P-tau217 and other blood biomarkers of dementia: variation with time of day

Ciro Della Monica  1   2 Victoria Revell  1   2 Giuseppe Atzori  1   2 Rhiannon Laban  3 Simon S Skene  4 Amanda Heslegrave  3   5 Hana Hassanin  2   6   7 Ramin Nilforooshan  2   8 Henrik Zetterberg  3   5   9   10   11   12 Derk-Jan Dijk  13   14
Affiliations

P-tau217 and other blood biomarkers of dementia: variation with time of day

Ciro Della Monica et al. Transl Psychiatry. .

Abstract

Plasma biomarkers of dementia, including phosphorylated tau (p-tau217), offer promise as tools for diagnosis, stratification for clinical trials, monitoring disease progression, and assessing the success of interventions in those living with Alzheimer's disease. However, currently, it is unknown whether these dementia biomarker levels vary with the time of day, which could have implications for their clinical value. In two protocols, we studied 38 participants (70.8 ± 7.6 years; mean ± SD) in a 27-h laboratory protocol with either two samples taken 12 h apart or 3-hourly blood sampling for 24 h in the presence of a sleep-wake cycle. The study population comprised people living with mild Alzheimer's disease (PLWA, n = 8), partners/caregivers of PLWA (n = 6) and cognitively intact older adults (n = 24). Single-molecule array technology was used to measure phosphorylated tau (p-tau217) (ALZpath), amyloid-beta 40 (Aβ40), amyloid-beta 42 (Aβ42), glial fibrillary acidic protein, and neurofilament light (NfL) (Neuro 4-Plex E).
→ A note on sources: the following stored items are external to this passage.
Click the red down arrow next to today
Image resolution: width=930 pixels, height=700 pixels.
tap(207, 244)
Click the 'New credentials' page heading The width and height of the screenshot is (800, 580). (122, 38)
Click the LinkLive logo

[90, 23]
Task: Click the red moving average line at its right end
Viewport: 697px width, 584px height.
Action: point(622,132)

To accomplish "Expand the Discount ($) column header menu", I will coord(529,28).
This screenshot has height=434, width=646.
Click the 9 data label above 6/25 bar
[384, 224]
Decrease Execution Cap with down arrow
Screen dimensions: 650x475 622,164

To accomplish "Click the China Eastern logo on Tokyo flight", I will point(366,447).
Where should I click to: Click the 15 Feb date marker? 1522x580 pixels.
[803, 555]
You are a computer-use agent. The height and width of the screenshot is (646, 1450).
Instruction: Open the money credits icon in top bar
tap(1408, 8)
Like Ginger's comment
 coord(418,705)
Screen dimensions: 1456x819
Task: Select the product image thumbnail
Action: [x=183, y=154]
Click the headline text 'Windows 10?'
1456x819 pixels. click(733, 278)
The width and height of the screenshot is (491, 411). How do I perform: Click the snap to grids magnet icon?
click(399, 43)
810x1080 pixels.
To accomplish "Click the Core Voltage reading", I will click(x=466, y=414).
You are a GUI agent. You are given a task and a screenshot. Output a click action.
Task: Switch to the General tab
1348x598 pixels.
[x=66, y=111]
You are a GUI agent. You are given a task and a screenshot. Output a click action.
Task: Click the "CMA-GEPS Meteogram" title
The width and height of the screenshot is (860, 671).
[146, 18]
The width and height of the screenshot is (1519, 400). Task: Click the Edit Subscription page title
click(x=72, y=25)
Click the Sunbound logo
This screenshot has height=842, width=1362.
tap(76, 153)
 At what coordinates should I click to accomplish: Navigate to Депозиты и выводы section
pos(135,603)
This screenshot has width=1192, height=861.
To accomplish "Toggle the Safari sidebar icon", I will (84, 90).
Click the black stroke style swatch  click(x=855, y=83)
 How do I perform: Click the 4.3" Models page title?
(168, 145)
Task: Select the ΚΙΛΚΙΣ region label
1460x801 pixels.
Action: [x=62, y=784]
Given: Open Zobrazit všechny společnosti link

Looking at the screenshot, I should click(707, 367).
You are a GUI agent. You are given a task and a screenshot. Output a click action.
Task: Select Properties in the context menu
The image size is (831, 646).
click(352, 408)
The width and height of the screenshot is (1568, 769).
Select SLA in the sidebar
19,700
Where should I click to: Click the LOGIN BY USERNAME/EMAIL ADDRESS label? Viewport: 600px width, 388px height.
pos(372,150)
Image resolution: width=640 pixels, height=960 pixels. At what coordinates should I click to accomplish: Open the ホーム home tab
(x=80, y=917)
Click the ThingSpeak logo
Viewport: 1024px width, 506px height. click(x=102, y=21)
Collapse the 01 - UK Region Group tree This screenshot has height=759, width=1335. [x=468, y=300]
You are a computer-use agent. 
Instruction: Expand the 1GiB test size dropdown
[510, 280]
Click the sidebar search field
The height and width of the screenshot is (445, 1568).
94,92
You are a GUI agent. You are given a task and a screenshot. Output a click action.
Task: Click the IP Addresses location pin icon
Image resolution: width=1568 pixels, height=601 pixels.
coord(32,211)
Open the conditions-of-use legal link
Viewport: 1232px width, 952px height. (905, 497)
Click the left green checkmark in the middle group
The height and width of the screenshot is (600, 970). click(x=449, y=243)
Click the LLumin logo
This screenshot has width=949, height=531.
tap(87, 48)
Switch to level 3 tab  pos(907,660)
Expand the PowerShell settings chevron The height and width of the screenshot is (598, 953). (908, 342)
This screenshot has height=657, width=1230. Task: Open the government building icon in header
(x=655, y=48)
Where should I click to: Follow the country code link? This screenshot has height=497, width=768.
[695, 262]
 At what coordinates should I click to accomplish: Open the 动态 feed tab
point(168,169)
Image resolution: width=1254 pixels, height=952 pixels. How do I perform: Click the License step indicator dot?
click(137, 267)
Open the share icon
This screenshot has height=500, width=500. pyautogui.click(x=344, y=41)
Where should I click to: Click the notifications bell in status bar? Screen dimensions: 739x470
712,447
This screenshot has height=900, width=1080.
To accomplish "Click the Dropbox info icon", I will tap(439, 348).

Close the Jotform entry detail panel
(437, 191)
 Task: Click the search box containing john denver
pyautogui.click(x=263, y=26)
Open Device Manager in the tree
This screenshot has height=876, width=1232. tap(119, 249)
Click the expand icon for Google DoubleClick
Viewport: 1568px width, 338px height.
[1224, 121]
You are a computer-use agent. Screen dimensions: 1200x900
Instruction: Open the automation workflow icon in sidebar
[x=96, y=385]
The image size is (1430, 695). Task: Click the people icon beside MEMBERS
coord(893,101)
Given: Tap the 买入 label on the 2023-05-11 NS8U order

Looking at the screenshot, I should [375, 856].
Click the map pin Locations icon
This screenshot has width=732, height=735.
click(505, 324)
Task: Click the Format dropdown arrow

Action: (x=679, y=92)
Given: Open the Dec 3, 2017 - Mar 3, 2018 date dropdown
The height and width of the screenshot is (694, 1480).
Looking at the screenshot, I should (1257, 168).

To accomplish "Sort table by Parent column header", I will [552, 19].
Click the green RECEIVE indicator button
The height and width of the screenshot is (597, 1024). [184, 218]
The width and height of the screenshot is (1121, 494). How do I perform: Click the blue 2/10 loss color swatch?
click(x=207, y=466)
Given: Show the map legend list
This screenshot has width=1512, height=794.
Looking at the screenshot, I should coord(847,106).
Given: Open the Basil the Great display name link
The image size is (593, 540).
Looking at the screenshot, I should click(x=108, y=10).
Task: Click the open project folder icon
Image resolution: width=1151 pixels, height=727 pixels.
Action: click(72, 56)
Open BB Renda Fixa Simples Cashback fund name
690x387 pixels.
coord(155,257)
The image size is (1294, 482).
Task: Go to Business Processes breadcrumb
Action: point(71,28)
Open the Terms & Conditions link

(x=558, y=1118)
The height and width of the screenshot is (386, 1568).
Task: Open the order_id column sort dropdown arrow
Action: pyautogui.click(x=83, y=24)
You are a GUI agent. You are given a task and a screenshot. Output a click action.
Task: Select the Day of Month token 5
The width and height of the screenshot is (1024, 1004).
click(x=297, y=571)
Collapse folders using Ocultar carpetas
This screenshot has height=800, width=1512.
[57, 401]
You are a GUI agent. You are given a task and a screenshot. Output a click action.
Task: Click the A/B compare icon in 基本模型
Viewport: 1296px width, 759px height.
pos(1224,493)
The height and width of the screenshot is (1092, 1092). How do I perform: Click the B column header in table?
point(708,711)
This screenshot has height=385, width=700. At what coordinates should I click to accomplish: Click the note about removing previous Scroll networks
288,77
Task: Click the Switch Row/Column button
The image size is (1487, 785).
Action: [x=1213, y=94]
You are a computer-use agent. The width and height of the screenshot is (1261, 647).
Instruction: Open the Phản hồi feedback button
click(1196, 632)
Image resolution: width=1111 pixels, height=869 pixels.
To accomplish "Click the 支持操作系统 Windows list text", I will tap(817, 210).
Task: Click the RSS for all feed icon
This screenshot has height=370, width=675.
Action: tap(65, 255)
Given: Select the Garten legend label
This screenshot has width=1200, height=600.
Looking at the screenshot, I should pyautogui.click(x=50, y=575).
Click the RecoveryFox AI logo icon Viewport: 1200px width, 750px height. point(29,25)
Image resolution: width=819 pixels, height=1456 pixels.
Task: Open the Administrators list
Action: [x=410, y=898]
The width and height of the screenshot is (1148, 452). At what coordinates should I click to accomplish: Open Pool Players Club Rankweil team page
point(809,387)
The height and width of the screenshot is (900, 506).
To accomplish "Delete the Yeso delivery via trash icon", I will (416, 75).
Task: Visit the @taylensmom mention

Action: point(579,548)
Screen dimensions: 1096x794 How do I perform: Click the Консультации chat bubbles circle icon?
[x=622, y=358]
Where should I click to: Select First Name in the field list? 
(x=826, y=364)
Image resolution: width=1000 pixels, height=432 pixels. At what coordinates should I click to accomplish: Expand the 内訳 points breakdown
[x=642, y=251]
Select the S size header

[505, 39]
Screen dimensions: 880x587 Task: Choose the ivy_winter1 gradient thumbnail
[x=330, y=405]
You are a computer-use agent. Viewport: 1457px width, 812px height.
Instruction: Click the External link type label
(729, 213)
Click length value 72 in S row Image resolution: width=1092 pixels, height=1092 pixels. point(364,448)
Analysis with a linear mixed model (SAS, PROC MIXED) revealed a significant effect of time of day for p-tau217, Aβ40, Aβ42, and NfL, and a significant effect of participant group for p-tau217. For p-tau217, the lowest levels were observed in the morning upon waking and the highest values in the afternoon/early evening. The magnitude of the diurnal variation for p-tau217 was similar to the reported increase in p-tau217 over one year in amyloid-β-positive mild cognitively impaired people. Currently, the factors driving this diurnal variation are unknown and could be related to sleep, circadian mechanisms, activity, posture, or meals. Overall, this work implies that the time of day of sample collection may be relevant in the implementation and interpretation of plasma biomarkers in dementia research and care.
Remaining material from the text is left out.